Oddly enough, it wasn’t the feelings of torture and despair that turned me away from the path of trying to get traditionally published. It was that I had a really great idea for a book—a book that I knew would sell and that I knew could help people—and it was so good that when I thought about taking another six years to try to convince agents of the value of this book something deep within me instinctively fought back. I didn’t have six more years to waste, and I wasn’t going to spend my time trying to convince people of something I already knew they wouldn’t understand.
That was when I decided to self-publish my first book, The INFJ Writer.
After I released that book, everything changed for me. For starters, the self-publishing process was so much easier than I thought it was going to be. There was a learning curve with Amazon KDP, but it was manageable and I picked up on it faster than I expected. But what really surprised me was the way I felt. I had never released a book out into the world before, and it felt so liberating, so cathartic, and so deeply satisfying, that I knew I was hooked. I was going to do this, again and again and again. I had books inside of me (and sitting on my computer) that were straining to get out there and find readers. Now that I had overcome my own resistance to an option that had been sitting right in front of me all along, I knew there was no stopping me.
In the years since then I have self-published five books, and along the way I have learned an incredible amount about publishing in general—both self-publishing and traditional. Like most writers, back when I was in the querying process trying to get an agent, I had assumed that traditional publishing was about the art. I thought the goal of traditional publishing was to find the most promising new voices out of all the writers out there, and bring those new voices to the world. I thought that if a manuscript was of high enough quality, then it would surely be chosen by an agent.
It wasn’t until I self-published my own work, and began working as a coach with many different writers, that I got a look behind-the-scenes at traditional publishing and saw the truth.

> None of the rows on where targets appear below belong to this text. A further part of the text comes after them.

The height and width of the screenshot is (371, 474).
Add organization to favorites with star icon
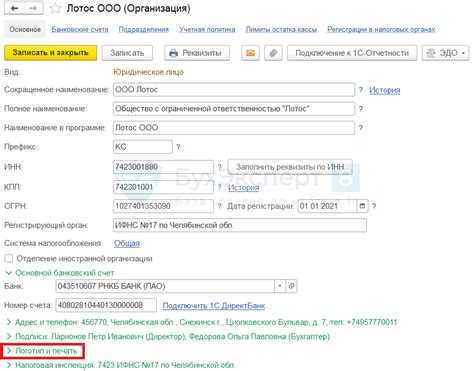[55, 8]
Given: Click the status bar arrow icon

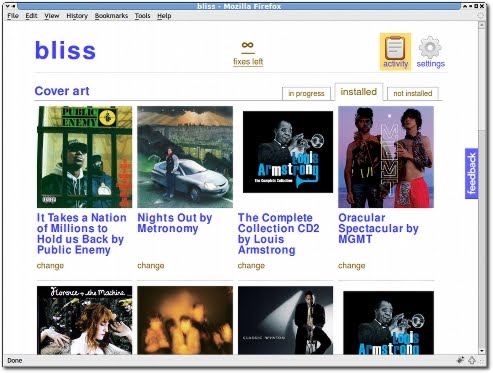Looking at the screenshot, I should coord(472,360).
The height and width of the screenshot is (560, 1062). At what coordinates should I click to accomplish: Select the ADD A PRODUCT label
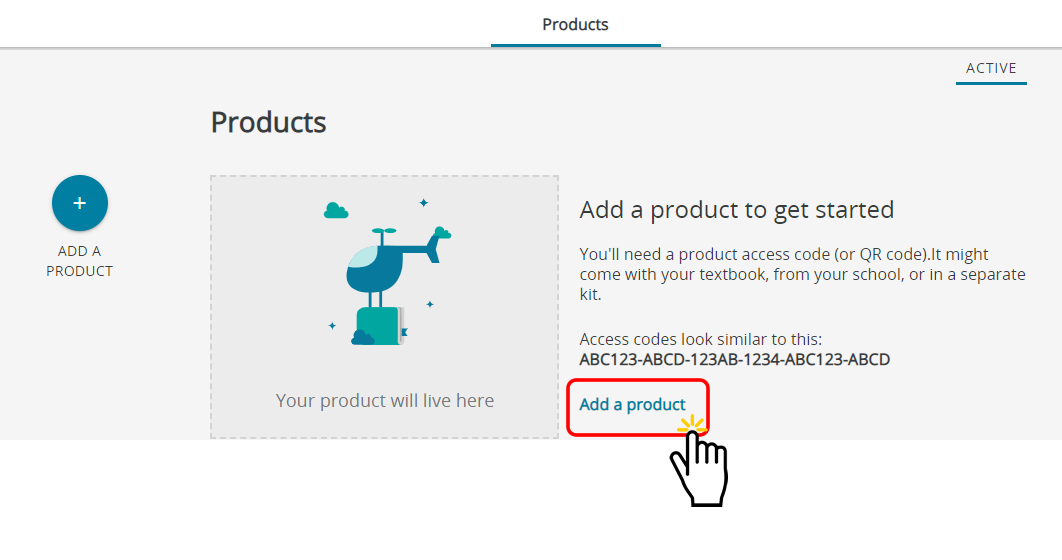(79, 261)
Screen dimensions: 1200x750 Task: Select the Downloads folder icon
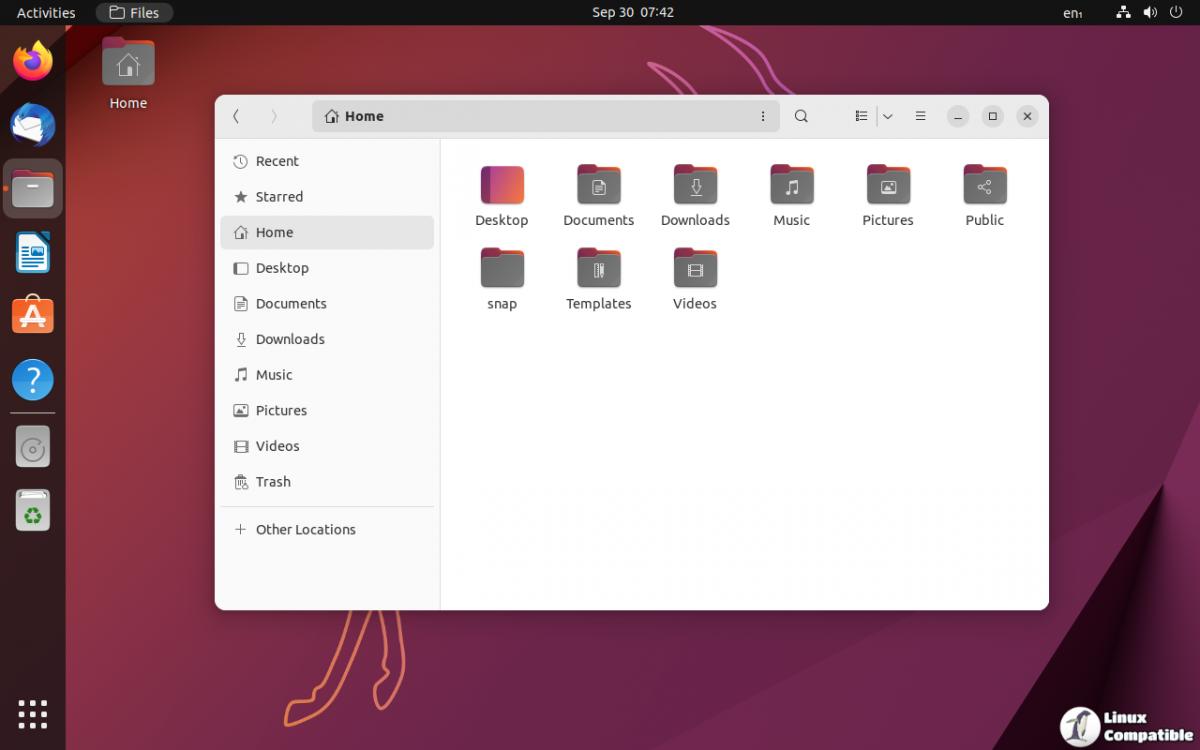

Traditional publishing is about sales. And I say that with no emotional charge, really. It’s not a good or bad thing, it’s a thing that just is. Publishing is a business and that business is selling books. So, a book might be extremely high quality, but if it’s not something that an agent thinks they can sell, they won’t even look at it. Something they can sell means that the topic is trending, the author is already well-known, or it fits into a very specific niche that’s been pre-decided. One of the best descriptions I’ve ever read of how this all works is posted on my writer friend Stephanie Churchill’s blog:
Once I realized what traditional agents are really looking for, I stopped feeling so depressed and discouraged. I hadn’t been rejected because I was a bad writer. I was rejected because I honestly don’t fit the requirements of what they need to make big sales. The stuff I write about is weird, hard-to-define, and definitely out-of-the-box. So, while I might still have a shot with some of the smaller, independent presses, the big agents and publishers are just most likely never going to want a piece of me, or my writing. And that’s okay.
It’s okay because I’m happy right where I’m at with self-publishing. Six years and five books later and I still love it. I wouldn’t go back in time and make another choice and I wouldn’t have it any other way now. There is no better feeling than publishing my books when I want, exactly how I want.
If you’re still on the fence about which route you should take as a writer, I highly recommend you try it.